"""

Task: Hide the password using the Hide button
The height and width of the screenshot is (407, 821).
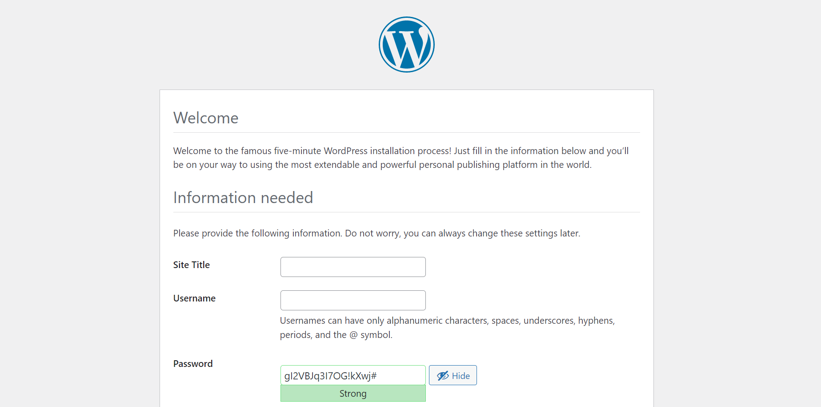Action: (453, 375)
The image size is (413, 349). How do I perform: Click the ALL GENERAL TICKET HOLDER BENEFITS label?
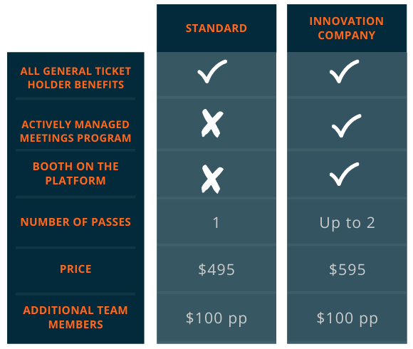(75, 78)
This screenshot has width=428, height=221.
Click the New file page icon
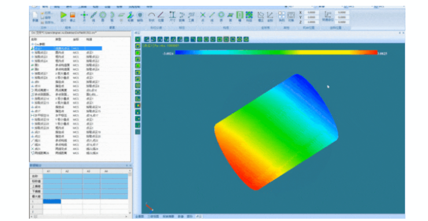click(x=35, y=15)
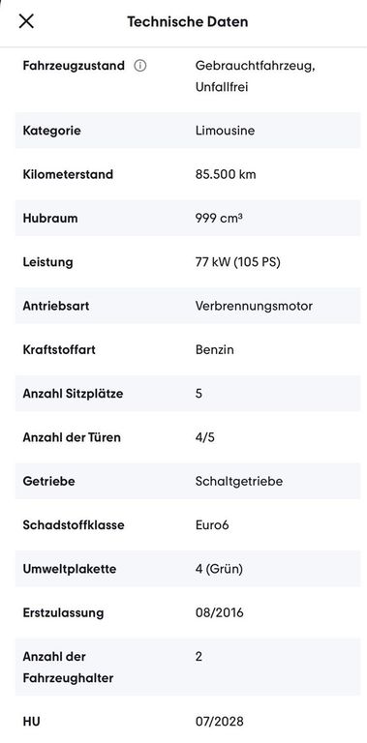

"""

Every line from the one containing "The height and" through the end of the listing is to be copied exactly; the pictures are not.

The height and width of the screenshot is (407, 821).
Action: (453, 375)
The image size is (413, 349). How do I perform: Click the ALL GENERAL TICKET HOLDER BENEFITS label?
(75, 78)
This screenshot has width=428, height=221.
Click the New file page icon
click(x=35, y=15)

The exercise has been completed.